Supplied information:
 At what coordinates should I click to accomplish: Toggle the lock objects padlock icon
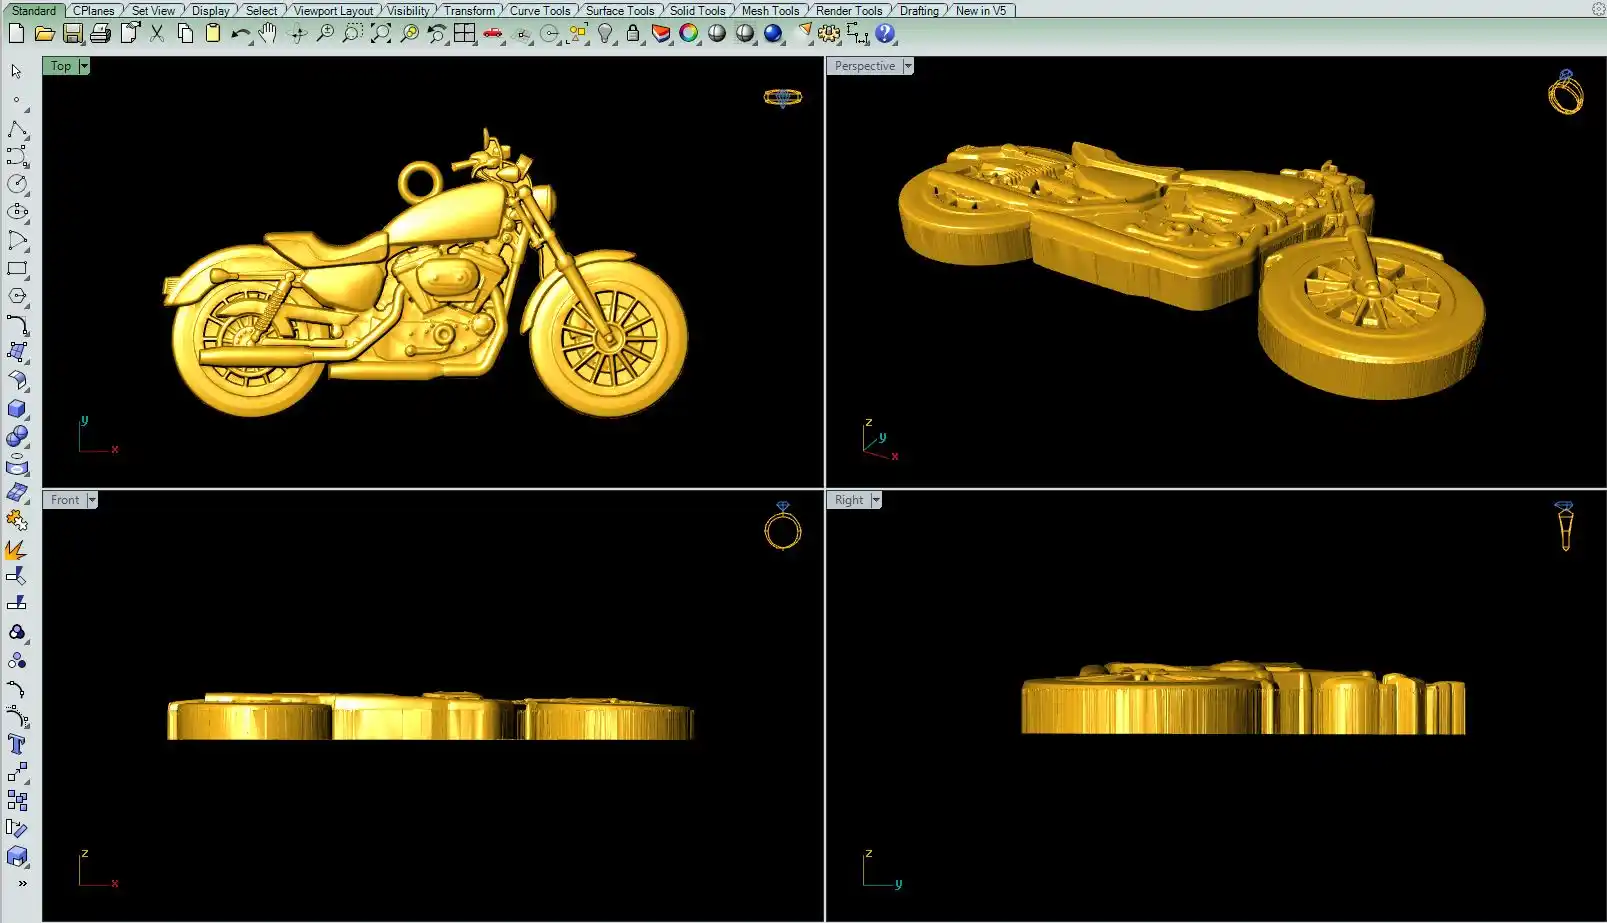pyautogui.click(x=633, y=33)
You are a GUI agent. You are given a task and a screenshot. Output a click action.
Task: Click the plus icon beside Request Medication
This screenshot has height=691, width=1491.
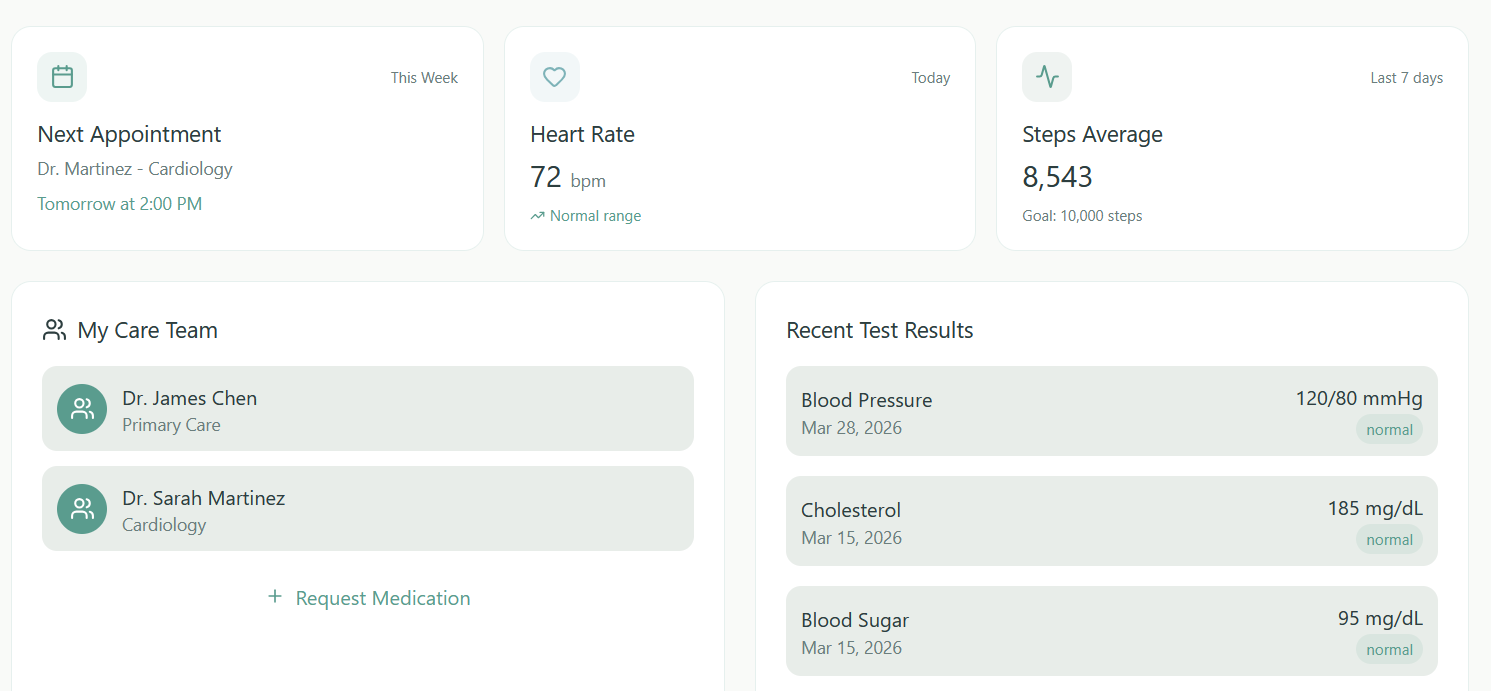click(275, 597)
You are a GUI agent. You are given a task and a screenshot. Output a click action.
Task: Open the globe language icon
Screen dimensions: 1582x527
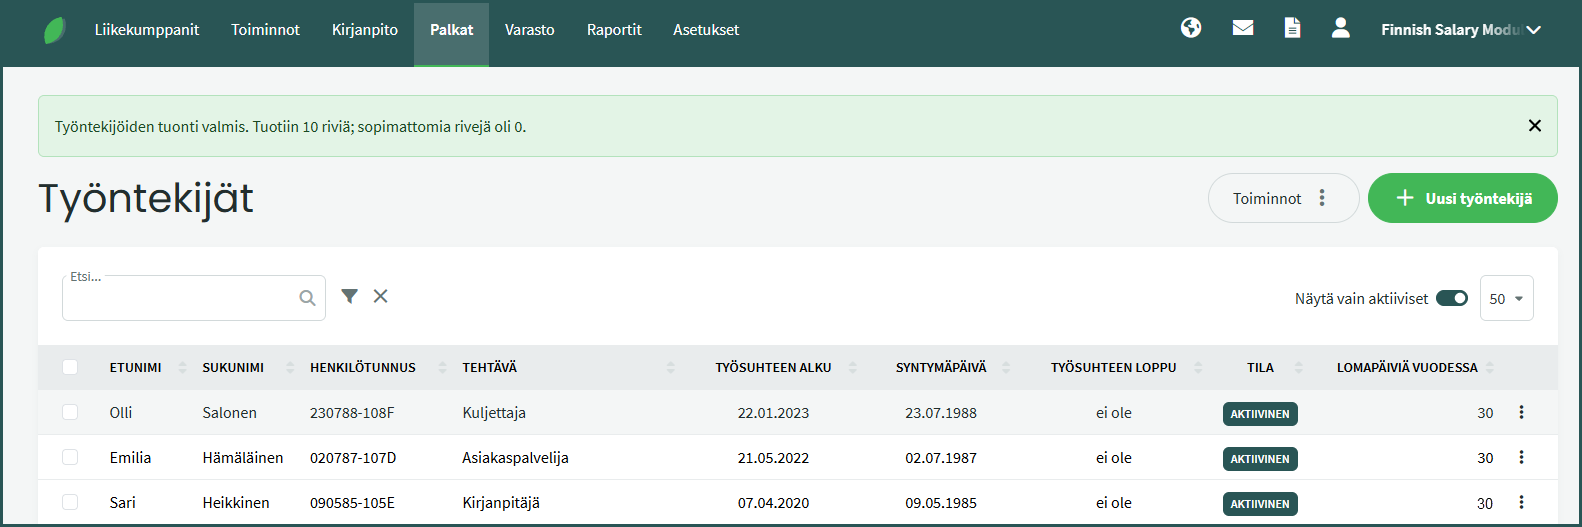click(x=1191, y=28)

Required action:
Give the records again exactly as they stand, so that only the pictures are missing.

Exercise answer:
 At what coordinates should I click to accomplish: Toggle the lock objects padlock icon
pyautogui.click(x=633, y=33)
You are a GUI agent. You are given a task and a screenshot. Output a click action.
Task: Click the plus icon beside Request Medication
This screenshot has height=691, width=1491.
click(275, 597)
You are a GUI agent. You are given a task and a screenshot. Output a click action.
Task: Open the globe language icon
Screen dimensions: 1582x527
click(x=1191, y=28)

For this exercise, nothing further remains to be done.